Collected data
== Segment start ==
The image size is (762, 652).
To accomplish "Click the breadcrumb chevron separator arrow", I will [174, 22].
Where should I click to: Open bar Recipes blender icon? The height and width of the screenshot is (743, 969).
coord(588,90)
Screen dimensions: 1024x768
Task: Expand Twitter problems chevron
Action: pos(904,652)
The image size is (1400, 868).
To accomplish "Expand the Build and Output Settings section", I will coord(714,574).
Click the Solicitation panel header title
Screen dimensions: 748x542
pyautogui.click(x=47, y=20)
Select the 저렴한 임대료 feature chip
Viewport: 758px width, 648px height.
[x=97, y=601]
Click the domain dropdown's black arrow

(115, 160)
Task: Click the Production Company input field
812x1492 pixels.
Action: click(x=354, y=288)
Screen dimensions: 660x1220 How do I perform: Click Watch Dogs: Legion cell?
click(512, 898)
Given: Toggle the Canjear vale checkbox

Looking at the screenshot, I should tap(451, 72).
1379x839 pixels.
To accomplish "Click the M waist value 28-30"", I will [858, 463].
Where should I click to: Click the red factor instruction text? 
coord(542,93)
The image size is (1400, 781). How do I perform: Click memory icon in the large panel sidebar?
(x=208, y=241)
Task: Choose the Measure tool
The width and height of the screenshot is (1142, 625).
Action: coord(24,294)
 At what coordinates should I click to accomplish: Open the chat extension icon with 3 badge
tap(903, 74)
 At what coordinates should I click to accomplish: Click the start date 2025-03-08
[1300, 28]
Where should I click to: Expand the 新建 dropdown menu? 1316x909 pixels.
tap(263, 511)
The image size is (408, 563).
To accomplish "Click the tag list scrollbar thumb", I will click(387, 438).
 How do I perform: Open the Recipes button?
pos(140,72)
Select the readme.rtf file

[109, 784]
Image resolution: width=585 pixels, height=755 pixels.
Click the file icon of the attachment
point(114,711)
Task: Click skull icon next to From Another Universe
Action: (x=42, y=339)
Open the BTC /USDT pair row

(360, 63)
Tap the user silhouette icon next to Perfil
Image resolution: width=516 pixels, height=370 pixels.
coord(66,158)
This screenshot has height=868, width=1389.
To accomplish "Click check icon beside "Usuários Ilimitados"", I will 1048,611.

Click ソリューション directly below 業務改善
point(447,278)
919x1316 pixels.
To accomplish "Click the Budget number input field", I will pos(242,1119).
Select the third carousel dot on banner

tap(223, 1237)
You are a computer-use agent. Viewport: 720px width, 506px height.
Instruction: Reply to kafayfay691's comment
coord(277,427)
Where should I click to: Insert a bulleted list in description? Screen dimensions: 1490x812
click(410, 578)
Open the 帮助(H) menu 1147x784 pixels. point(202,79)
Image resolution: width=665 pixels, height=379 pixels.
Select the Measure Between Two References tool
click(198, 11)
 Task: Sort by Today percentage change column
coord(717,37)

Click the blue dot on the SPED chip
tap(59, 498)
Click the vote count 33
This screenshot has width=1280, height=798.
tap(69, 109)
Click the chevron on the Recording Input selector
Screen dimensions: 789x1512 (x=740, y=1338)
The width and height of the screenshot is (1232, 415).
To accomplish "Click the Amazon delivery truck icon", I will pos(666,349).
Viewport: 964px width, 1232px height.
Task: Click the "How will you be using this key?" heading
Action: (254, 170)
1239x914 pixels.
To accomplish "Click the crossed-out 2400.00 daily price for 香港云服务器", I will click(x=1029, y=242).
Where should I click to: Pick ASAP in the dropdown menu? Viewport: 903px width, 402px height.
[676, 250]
== Segment end ==
■ **Task requirements**
Each of the records should be written out again, exactly as it reads.

■ **Reply**
The image size is (762, 652).
To accomplish "Click the breadcrumb chevron separator arrow", I will [174, 22].
Where should I click to: Open bar Recipes blender icon? The height and width of the screenshot is (743, 969).
coord(588,90)
Screen dimensions: 1024x768
Task: Expand Twitter problems chevron
Action: pos(904,652)
The image size is (1400, 868).
To accomplish "Expand the Build and Output Settings section", I will coord(714,574).
Click the Solicitation panel header title
Screen dimensions: 748x542
pyautogui.click(x=47, y=20)
Select the 저렴한 임대료 feature chip
Viewport: 758px width, 648px height.
[x=97, y=601]
Click the domain dropdown's black arrow

(115, 160)
Task: Click the Production Company input field
812x1492 pixels.
Action: click(x=354, y=288)
Screen dimensions: 660x1220 How do I perform: Click Watch Dogs: Legion cell?
click(512, 898)
Given: Toggle the Canjear vale checkbox

Looking at the screenshot, I should tap(451, 72).
1379x839 pixels.
To accomplish "Click the M waist value 28-30"", I will [858, 463].
Where should I click to: Click the red factor instruction text? 
coord(542,93)
The image size is (1400, 781). How do I perform: Click memory icon in the large panel sidebar?
(x=208, y=241)
Task: Choose the Measure tool
The width and height of the screenshot is (1142, 625).
Action: coord(24,294)
 At what coordinates should I click to accomplish: Open the chat extension icon with 3 badge
tap(903, 74)
 At what coordinates should I click to accomplish: Click the start date 2025-03-08
[1300, 28]
Where should I click to: Expand the 新建 dropdown menu? 1316x909 pixels.
tap(263, 511)
The image size is (408, 563).
To accomplish "Click the tag list scrollbar thumb", I will click(387, 438).
 How do I perform: Open the Recipes button?
pos(140,72)
Select the readme.rtf file

[109, 784]
Image resolution: width=585 pixels, height=755 pixels.
Click the file icon of the attachment
point(114,711)
Task: Click skull icon next to From Another Universe
Action: (x=42, y=339)
Open the BTC /USDT pair row

(360, 63)
Tap the user silhouette icon next to Perfil
Image resolution: width=516 pixels, height=370 pixels.
coord(66,158)
This screenshot has height=868, width=1389.
To accomplish "Click check icon beside "Usuários Ilimitados"", I will 1048,611.

Click ソリューション directly below 業務改善
point(447,278)
919x1316 pixels.
To accomplish "Click the Budget number input field", I will pos(242,1119).
Select the third carousel dot on banner

tap(223, 1237)
You are a computer-use agent. Viewport: 720px width, 506px height.
Instruction: Reply to kafayfay691's comment
coord(277,427)
Where should I click to: Insert a bulleted list in description? Screen dimensions: 1490x812
click(410, 578)
Open the 帮助(H) menu 1147x784 pixels. point(202,79)
Image resolution: width=665 pixels, height=379 pixels.
Select the Measure Between Two References tool
click(198, 11)
 Task: Sort by Today percentage change column
coord(717,37)

Click the blue dot on the SPED chip
tap(59, 498)
Click the vote count 33
This screenshot has width=1280, height=798.
tap(69, 109)
Click the chevron on the Recording Input selector
Screen dimensions: 789x1512 (x=740, y=1338)
The width and height of the screenshot is (1232, 415).
To accomplish "Click the Amazon delivery truck icon", I will pos(666,349).
Viewport: 964px width, 1232px height.
Task: Click the "How will you be using this key?" heading
Action: (254, 170)
1239x914 pixels.
To accomplish "Click the crossed-out 2400.00 daily price for 香港云服务器", I will click(x=1029, y=242).
Where should I click to: Pick ASAP in the dropdown menu? Viewport: 903px width, 402px height.
[676, 250]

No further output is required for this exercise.